Bugün asıl dijital mecranın şöhretlerini konuşmak gerekir. Gerçi bu mecranın şöhretleri de sosyopsikolojik açıdan ayrı bir doktora konusu. Hatta siyasi olarak toplumsal refleksi bunlar üzerinden okumak mümkün. Çünkü bugün sosyal medyada yırlayıp üç beş bin tıklanan herkes kendini şöhret sanıyor. Milyonları bulan paralar kazanıyor. Hele hatun ise Tiktok denen mecrada başını kıçını sallaması yetiyor. Anında sosyal medya fenomeni oluyor. Freudyen okuma gerektiren tahlillere girmek istemiyorum, çünkü lağımlaşan dijital/toplumsal bilincin kapağını açmak istemiyorum. Eskiden şöhret olmak için çok kabiliyetli ve eğitimli olmak gerekiyordu. Bugün ise sosyal medyada aykırı görünmek yetiyor. Eğitim kültür yetmiyor şöhret olmaya. Hazır cevap olmak, iyi küfredebilmek yahut hatun ise soyunmak yetiyor... Hatta şair ve yazar olmak bile çok kolay olmuş. Üç beş cümle birilerinden aşıran, parasıyla merdiven altı yayınlarda kitap bastırıp sosyal medyada paylaşan kendini şair yazar sanatçı sanıyor... Hele bir de sesi ve diksiyonu güzelse bir meydan şiiri okuyup şöhret olabiliyor... İnternet yüzünden ortalık şöhretten geçilmiyor. Sosyal medya bir nevi şöhret çöplüğü olmuş tıpkı çok kanallı televizyon oyuncuları gibi ekranda bir görünüp bir kayboluyorlar. Çocukluğumdan bu yana Yeşilçam oyuncularının tümünün adını ve hayatını bilirim. Ama dizi film kahramanlarının ne adını biliyorum ne hayatını... Her şehirde bir kaç sinema varken oyuncu değerliydi. Şimdi her evde iki üç televizyon var ama oyuncuların değeri yok. Oyunculuk kabiliyet ve sanata dayanmıyor artık çünkü sinema bir sektör oldu ve tamamen ticarete dönüştü. Eskinin oyuncuları sinemaya gönül vedikleri için aç ölüyorlardı, şimdikler kazanç kapısı gördükleri için zengin yaşayıp tok ölüyorlar...
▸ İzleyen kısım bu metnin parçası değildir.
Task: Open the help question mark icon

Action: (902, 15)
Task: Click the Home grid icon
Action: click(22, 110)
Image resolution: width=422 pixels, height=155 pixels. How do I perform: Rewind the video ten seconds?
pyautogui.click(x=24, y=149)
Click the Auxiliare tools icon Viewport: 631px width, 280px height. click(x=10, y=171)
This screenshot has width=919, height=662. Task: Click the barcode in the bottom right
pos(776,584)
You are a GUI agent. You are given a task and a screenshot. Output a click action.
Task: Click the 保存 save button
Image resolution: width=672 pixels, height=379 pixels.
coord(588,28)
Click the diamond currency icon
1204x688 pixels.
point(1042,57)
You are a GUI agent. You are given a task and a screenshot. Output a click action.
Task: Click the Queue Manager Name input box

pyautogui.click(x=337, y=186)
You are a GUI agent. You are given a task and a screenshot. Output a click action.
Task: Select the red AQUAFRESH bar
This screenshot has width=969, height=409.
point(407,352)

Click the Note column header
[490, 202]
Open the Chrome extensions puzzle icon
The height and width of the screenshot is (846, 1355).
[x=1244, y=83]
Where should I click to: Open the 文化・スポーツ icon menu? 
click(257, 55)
Tekrar şöhret olgusuna dönecek olursak onun da artık bir anlamı kalmadı. Çünkü herkesin şöhret olduğu yerde biricik ve özel olan olmaz. Kötü şiirin iyi şiiri piyasadan kovduğu gibi kötü şöhretler iyi şöhretleri sahneden kovar. Artık Tatlıses gibi büyük bir ses kolay kolay çıkmaz. Çünkü şehir melez sesini kaybetmiş, şehirlilik olgusunuve kendine özgü hançeresini yitirmiştir. Sonra kalabalıklar içinde insan kaybolur. Gürültüde dünyanın en güzel sesine sahip olsanız dahi sesiniz işitilmez. Sosyal medya kalabalık ve gürültülü. En çok bağıran en çok küfredenin sesi duyuluyor. İnanmıyorsanız bağıran-çağıran vaizlere, hocalara, küfreden soyunan müzisyenlere bakınız. Herkes onları konuşuyor...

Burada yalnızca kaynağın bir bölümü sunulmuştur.